Nintendo Wii was set up in the homes of participants, who were prescribed a Wii Fit exercise program lasting 14 weeks, 3 days a week. The Physical Activity and Disability Survey, Modified Fatigue
Impact Scale, and 36-item Short Form Health Status Survey were administered three times before
participants gained access to Wii Fit (control period, at 2-week intervals), and three times after they
received Wii Fit (posttest 1: immediately after; posttest 2: 7 weeks after; posttest 3: 14 weeks after).

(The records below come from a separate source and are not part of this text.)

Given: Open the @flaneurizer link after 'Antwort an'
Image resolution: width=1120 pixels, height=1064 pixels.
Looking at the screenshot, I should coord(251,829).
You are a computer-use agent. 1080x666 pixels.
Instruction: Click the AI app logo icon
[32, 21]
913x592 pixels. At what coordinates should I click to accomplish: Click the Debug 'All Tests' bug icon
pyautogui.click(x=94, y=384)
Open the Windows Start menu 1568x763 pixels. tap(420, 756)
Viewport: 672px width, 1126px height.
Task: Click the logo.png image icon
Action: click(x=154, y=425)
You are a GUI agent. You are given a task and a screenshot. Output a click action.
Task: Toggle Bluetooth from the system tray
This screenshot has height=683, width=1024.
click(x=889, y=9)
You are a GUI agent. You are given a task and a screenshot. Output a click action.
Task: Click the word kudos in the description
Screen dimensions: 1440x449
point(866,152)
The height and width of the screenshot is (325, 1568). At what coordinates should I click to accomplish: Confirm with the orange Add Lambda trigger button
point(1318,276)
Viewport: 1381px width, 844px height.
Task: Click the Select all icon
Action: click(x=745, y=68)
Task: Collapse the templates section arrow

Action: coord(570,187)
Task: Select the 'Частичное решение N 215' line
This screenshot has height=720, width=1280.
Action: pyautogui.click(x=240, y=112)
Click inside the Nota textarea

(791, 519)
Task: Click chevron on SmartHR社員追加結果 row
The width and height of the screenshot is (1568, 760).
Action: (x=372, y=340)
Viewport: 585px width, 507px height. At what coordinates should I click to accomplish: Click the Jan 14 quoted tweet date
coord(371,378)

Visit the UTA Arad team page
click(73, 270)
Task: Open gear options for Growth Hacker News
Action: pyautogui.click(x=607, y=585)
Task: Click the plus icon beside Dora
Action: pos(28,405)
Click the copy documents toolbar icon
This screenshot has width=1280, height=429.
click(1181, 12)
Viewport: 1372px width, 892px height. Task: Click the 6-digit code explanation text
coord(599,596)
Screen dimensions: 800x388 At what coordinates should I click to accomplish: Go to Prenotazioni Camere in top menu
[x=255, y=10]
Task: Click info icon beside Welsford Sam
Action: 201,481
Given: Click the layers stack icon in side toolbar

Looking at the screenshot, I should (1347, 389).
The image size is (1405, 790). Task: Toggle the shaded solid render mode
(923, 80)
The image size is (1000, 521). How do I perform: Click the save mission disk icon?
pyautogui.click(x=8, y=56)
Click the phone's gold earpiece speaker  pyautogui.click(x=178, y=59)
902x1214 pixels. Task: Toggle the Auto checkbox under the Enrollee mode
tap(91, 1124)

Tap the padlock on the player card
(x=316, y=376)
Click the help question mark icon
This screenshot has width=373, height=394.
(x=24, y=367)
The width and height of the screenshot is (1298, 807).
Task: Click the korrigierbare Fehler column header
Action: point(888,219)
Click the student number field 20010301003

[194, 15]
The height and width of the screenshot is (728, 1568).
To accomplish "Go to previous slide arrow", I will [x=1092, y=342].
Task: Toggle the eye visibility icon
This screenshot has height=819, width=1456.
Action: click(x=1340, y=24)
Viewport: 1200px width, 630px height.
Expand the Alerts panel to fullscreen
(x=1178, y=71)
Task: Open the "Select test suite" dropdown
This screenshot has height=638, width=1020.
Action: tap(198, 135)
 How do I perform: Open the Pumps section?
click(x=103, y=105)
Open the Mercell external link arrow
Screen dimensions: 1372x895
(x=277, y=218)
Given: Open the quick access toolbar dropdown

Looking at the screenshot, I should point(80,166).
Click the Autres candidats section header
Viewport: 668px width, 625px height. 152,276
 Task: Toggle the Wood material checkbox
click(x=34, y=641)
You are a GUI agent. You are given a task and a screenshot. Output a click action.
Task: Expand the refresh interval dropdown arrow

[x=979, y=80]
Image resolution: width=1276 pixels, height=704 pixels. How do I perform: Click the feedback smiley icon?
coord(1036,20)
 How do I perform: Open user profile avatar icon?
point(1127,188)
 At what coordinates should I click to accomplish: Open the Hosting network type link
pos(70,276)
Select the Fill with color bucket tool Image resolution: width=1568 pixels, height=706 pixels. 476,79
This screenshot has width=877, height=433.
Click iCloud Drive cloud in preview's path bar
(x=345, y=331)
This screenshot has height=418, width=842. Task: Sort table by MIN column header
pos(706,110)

Mobility, balance, strength, and weight were assessed at the first pretest, immediately prior to obtaining access to Wii Fit, and 7 weeks after obtaining access to Wii Fit. Results from the questionnaires
indicated that PA significantly improved at week 7, but at week 14, PA levels declined relative to week
7 and the difference was no longer significant compared with the control period. Physical assessments
indicated that balance and strength significantly improved at week 7. One adverse event was reported
(repetitive knee injury). Physical assessments indicated that people with MS may be able to improve
their fitness levels by using Wii Fit. Future studies should incorporate behavior change strategies to
promote long-term use of Wii Fit, and explore whether individuals with more severe symptoms of MS
can safely use Wii Fit.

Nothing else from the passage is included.